The weather forecast threatens cooler and damper days, but they have yet to arrive, Monday was no exception, but we had been a bit slack for a few days on serious art, so took off for the ‘must’ see Frick Collection, two subways latter, we arrived bright and happy, it was a private show day, embers only, no public. Hmmmmmmm! Ok of to the next stop, it was only 21 streets further north, so we walked along Madison Ave, got a bit distracted by Dean and Deluca (food shop from heaven), Ralph Lauren (he has two shops) and a hundred and one other shops we did not need to linger in and finally arrived at the next museum, the Cooper-Hewitt National museum of design, my heart sank as I saw lots of screens around it, and you just have to love it, they stated in huge letters, everything was open except for the museum (it’s being renovated) but the signs all sent you rushing to their web site so you could see all the things that you could see with out going to the museum, off course all tourists run around with their laptops for just such occasions, so then moved on to the Guggenheim  (I had been warned that some parts, including the spectacular stairway were closed for a few weeks) but when we got there they offered reduced entry because over half was shut! Good news is it’s all going to be reopened next week, so we’ll go then. With that we cut our looses, got back to ‘our’ end of town and wait for it, hired bikes and rode all the way down to the very bottom of Manhattan, well almost, the cycling track was barricaded near the end, and as my friend was not too keen on road cycling we ‘walked’ our bikes for a short part and then remounted and continued on a little further until we found a parking bay and returned said bikes. It’s a great system you join up and hire by the hour or half hour.

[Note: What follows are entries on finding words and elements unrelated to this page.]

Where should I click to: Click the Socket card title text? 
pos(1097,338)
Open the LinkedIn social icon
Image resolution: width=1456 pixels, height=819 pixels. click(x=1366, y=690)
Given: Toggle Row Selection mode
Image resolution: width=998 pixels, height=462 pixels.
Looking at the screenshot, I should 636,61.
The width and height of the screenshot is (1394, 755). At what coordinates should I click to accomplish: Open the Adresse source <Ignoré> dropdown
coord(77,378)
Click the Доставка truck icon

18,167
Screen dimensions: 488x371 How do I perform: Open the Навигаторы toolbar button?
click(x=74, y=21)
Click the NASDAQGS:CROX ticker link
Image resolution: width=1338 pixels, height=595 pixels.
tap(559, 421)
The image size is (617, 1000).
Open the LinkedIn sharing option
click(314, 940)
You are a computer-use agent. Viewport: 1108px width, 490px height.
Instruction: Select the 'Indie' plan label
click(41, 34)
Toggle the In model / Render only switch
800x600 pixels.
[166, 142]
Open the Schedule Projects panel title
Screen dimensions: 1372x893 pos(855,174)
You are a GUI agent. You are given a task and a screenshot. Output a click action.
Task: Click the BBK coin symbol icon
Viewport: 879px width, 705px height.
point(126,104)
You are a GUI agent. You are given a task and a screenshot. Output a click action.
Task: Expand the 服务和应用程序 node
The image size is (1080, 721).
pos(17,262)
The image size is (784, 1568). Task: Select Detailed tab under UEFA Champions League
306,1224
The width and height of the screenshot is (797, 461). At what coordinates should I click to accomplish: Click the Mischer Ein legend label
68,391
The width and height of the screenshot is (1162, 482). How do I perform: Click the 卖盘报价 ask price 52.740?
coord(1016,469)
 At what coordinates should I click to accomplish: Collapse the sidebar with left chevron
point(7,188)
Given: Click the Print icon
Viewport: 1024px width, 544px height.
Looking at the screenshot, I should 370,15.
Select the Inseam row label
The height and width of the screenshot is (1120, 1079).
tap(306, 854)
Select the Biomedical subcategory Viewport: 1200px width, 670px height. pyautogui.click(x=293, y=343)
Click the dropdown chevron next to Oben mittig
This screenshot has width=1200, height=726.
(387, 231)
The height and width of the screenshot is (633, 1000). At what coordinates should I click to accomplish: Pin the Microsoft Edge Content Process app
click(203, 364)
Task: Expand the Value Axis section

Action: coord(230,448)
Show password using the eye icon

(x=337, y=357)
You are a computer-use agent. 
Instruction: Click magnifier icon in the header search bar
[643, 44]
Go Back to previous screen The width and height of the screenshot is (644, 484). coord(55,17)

This might get interesting......

This might get interesting……

We then walked all around Battery Point, talked to the squirrels, took far too many photographs and generally enjoyed the sunshine, the water, and stunning gardens. Himself the decided to visit the Jewish Holocaust Museum, I could not do it as I did not want anything to put a downer on such a wonderful day, so I kept walking all around the financial district and he did the museum. We met up an hour later; he was happy and took great delight in letting me know it was not all about the Holocaust. Decided that another subway trip home would be better than hiring bikes again. Threw down a very quick bowl of pasta (this one prosciutto cheese from Eatily again) and took off up town to The Park Avenue Armory for a Mozart concert. The Armory is very boys own band stuff, the Seventh Regiment has been around for nearly 200 years, made of boys from ‘The Families’, pretty posh and they took up and entire city block from Park Avenue to Lexingham Avenue and between 66th & 67th streets. It’s got a bloody great big drill hall that’s an acre and a quarter in size and the façade on Park Avenue sores up over four stories with all sorts of special meeting rooms and officers rooms. Some by Tiffany, Herter Brothers and other great designers of the late 1800’s and it’s under going a $200 million dollar reno and facelift. We were seated in the just finished Board of Officers room; many millions have been spent on it. Piano and Violin, very good, all sonata’s, and during interval we were allowed to nose around and check out some other the other rooms, its very over the top. There seemed to be a lot of regimental silver on show.

Well, today was Frick & Grand Central Station day but it will have to wait, we are dining out to night, so need to go freshen up and it takes a while these days.